Ancient East trail to boost tourism
Tourism chiefs are expecting a fifth more visitors to flock to Ireland's eastern counties with the launch of a historic trail through some of the country's oldest landmarks.
The Ireland's Ancient East initiative has been drawn up to rival the west coast's Wild Atlantic Way, which has been hailed a huge success since it was officially launched last year.
The tour will span several counties stretching from Newgrange and the Boyne Valley in the north east, through the midlands, to Kilkenny's Medieval Mile, Waterford's Viking Quarter and on to Cork.
Along the journey, tourists will travel through attractions from four distinct periods charting over 5,000 years of Irish history.
Tourism Minister Paschal Donohoe said the trail would match the Wild Atlantic Way.

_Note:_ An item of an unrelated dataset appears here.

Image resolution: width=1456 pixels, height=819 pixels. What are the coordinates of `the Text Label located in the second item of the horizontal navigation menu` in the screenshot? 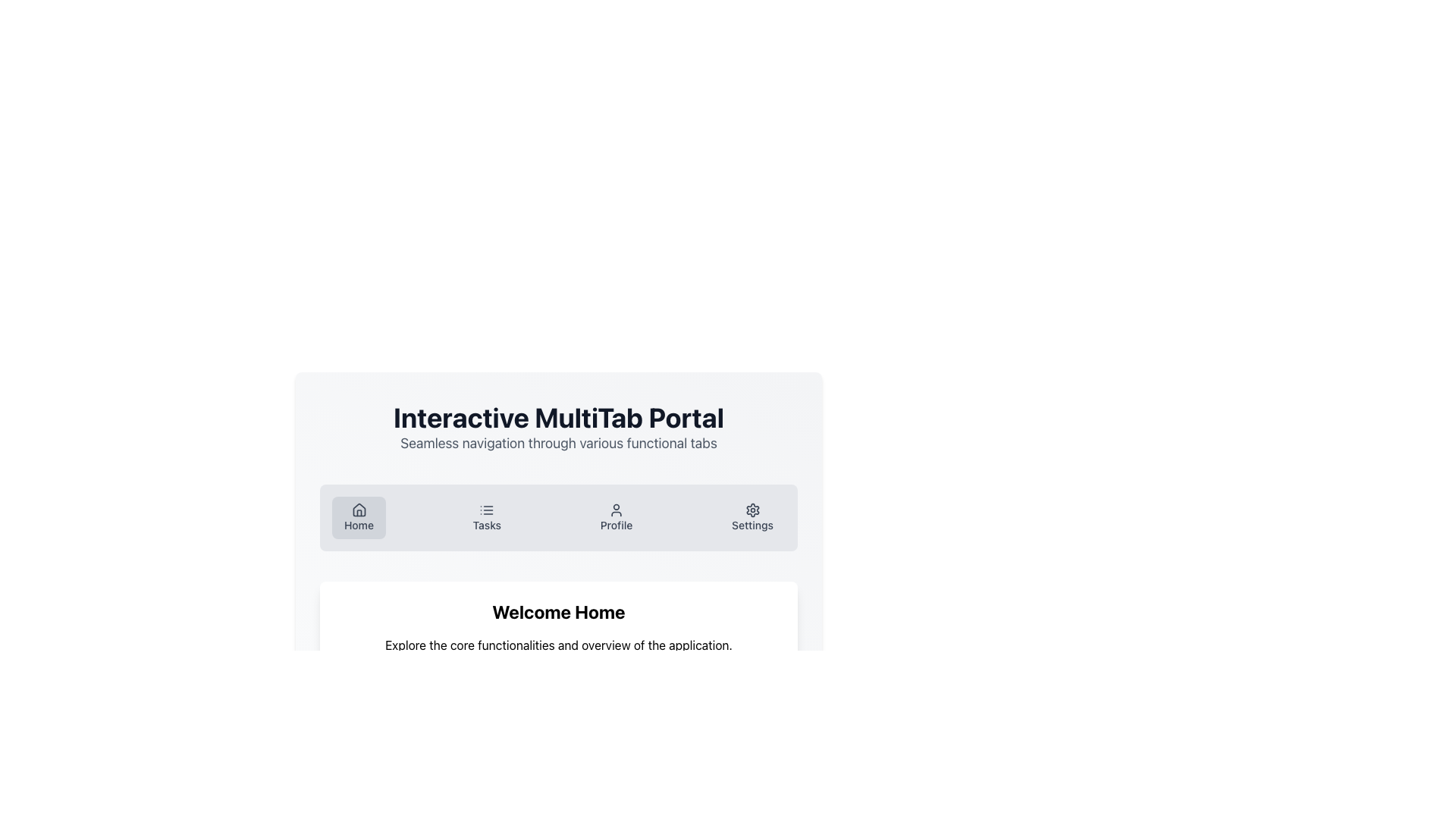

"With the great amount of history and heritage in such a relatively compact area, Ireland's Ancient East will allow us to seriously build on the assets we have in the east and south - and the significant investment which has been made in tourism attractions in the region over the last few years," he said.

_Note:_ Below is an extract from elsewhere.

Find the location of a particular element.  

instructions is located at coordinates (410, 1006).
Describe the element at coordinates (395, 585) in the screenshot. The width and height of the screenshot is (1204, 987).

"While appealing to a different type of a visitor, I am confident that Ireland's Ancient East will prove as effective and popular as the Wild Atlantic Way and will deliver significant additional numbers of visitors, revenue and jobs to the region".
Ancient Ireland will be showcased through prehistoric sites like Newgrange and the Brownshill dolmen in Carlow; the early Christian period at the likes of Clonmacnoise, Glendalough and Mellifont Abbey.

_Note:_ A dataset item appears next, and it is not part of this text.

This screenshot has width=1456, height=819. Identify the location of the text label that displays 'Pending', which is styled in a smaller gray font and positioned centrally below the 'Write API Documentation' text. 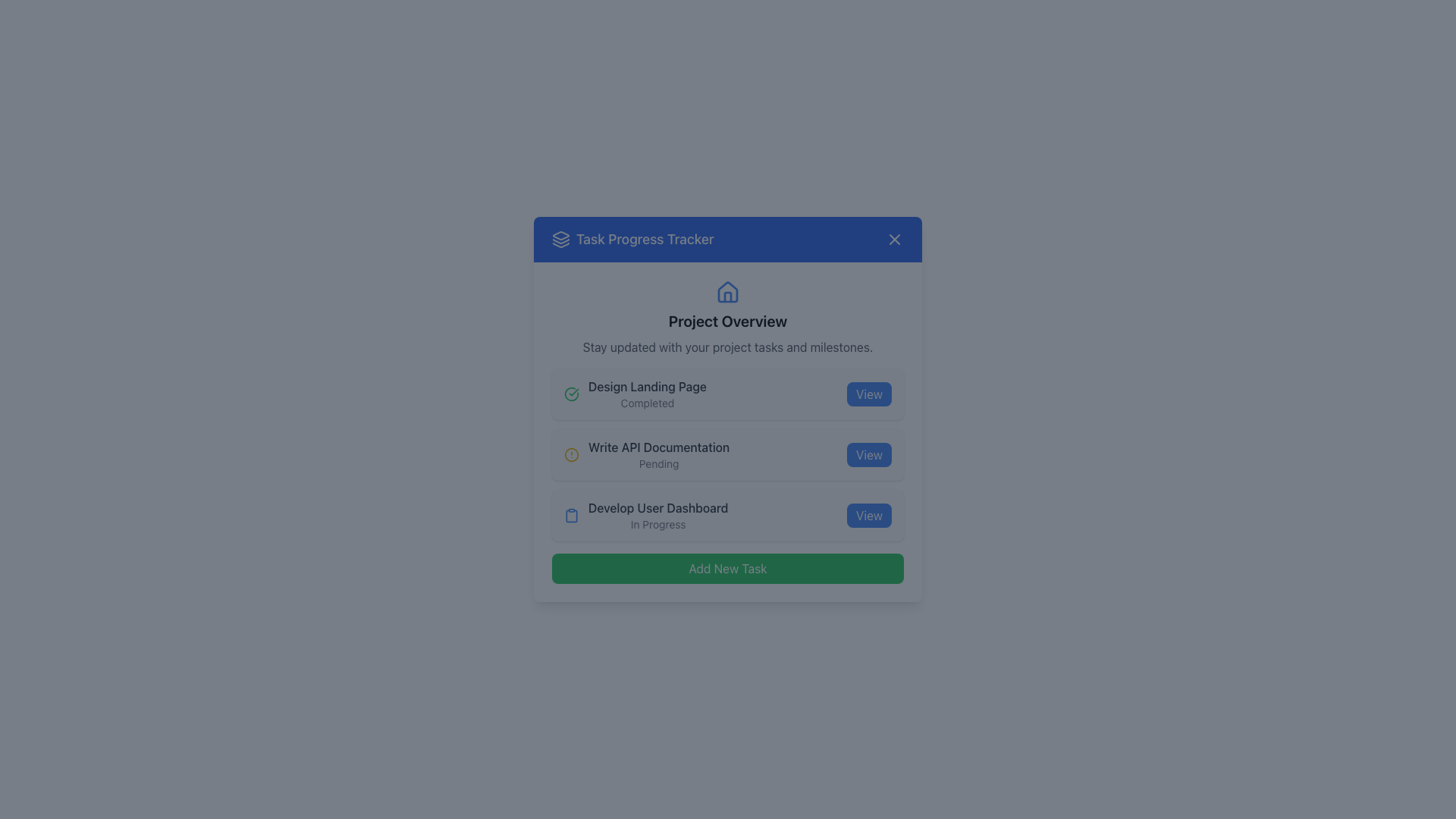
(659, 463).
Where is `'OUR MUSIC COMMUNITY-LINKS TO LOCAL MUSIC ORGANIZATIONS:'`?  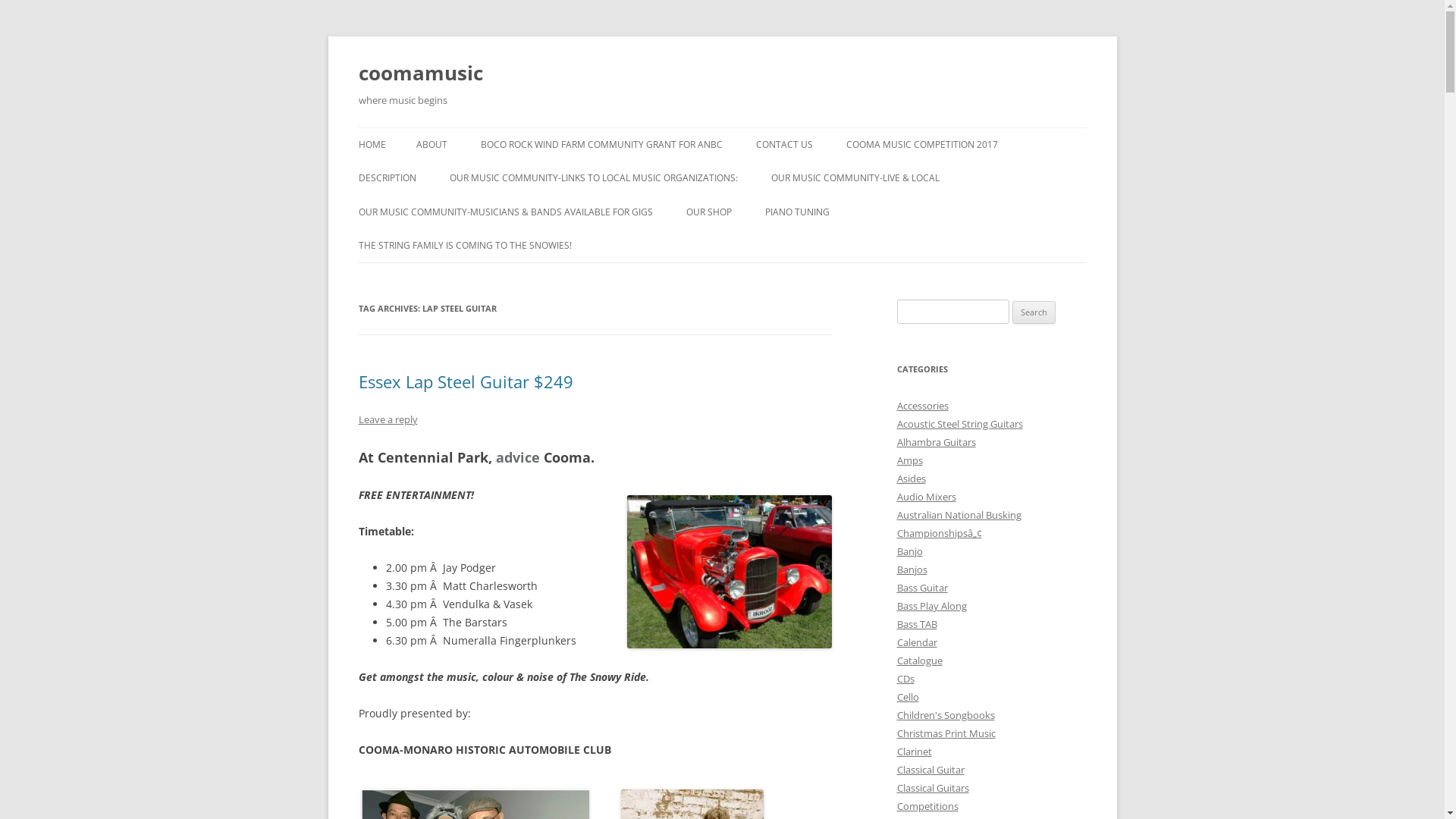 'OUR MUSIC COMMUNITY-LINKS TO LOCAL MUSIC ORGANIZATIONS:' is located at coordinates (592, 177).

Trim Castle, Hook Head lighthouse and the Rock of Cashel will represent the medieval times, while Anglo Ireland will be seen at a number of the great houses and gardens from the period.
Failte Ireland believes the newly-branded tourism region can bring 600,000 more overseas visitors - a rise of 20% - to the east of Ireland.
This would mean a 950 million euro (£687 million) boost to the economy over the next five years, it claims, with a knock-on increase in jobs.